** Exercise **
Nothing is needed except the lines below that run from the one with "Click the Solana" through the one with "Click the Configuration", repeated exactly.

** Exercise materials **
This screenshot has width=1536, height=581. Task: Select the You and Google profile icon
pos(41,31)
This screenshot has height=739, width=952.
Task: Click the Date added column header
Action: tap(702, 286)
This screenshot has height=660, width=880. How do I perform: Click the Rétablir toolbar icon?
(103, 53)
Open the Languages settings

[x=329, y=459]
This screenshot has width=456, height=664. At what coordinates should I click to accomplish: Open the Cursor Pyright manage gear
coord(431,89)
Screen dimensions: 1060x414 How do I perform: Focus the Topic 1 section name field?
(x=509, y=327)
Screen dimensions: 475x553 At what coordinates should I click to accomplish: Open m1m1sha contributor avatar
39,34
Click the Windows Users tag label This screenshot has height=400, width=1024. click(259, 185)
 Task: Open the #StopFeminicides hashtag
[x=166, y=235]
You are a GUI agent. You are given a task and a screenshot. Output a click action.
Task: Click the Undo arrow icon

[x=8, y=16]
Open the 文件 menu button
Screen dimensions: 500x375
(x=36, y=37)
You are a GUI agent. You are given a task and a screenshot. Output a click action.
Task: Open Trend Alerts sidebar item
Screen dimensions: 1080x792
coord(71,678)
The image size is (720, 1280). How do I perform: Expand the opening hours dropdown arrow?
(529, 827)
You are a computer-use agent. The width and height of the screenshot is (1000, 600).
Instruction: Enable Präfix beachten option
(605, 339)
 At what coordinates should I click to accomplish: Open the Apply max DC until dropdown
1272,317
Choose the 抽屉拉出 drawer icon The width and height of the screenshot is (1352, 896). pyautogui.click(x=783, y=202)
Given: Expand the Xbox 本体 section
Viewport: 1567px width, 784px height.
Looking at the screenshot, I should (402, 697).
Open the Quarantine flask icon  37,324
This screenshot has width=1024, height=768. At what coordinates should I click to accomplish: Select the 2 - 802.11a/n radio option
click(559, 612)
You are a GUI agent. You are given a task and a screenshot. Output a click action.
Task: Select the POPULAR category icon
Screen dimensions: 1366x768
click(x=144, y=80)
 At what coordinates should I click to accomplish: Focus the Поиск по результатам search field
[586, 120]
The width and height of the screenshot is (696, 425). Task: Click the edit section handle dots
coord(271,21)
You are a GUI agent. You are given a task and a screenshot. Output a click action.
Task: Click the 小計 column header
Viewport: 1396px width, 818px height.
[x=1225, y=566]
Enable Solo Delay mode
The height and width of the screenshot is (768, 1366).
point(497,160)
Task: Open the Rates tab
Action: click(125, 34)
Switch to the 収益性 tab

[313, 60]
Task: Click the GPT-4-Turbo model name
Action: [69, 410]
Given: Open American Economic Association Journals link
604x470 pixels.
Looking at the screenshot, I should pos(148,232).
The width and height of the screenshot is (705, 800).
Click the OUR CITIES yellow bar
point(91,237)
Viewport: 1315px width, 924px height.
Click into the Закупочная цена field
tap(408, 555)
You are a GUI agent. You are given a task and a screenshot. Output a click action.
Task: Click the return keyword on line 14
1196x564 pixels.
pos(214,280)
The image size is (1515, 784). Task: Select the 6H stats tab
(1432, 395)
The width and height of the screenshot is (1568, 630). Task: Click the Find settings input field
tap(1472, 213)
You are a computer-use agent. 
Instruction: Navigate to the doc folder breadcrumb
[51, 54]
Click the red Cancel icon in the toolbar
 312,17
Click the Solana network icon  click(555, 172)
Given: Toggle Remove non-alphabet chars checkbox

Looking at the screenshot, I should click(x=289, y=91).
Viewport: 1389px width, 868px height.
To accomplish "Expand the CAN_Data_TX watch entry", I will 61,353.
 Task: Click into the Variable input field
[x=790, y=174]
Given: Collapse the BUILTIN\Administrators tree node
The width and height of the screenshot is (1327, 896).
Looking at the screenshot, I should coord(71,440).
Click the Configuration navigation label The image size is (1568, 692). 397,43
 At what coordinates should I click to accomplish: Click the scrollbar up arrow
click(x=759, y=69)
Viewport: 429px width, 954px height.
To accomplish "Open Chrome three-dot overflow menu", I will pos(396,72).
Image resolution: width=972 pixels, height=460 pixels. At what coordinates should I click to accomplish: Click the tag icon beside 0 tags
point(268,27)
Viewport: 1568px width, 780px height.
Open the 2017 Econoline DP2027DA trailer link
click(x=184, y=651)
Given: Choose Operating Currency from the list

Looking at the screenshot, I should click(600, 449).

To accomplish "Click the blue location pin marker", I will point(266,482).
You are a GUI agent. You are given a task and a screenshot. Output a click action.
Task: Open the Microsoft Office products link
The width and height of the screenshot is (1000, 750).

** Response to the task **
Click the Solana network icon  click(555, 172)
Given: Toggle Remove non-alphabet chars checkbox

Looking at the screenshot, I should click(x=289, y=91).
Viewport: 1389px width, 868px height.
To accomplish "Expand the CAN_Data_TX watch entry", I will 61,353.
 Task: Click into the Variable input field
[x=790, y=174]
Given: Collapse the BUILTIN\Administrators tree node
The width and height of the screenshot is (1327, 896).
Looking at the screenshot, I should coord(71,440).
Click the Configuration navigation label The image size is (1568, 692). 397,43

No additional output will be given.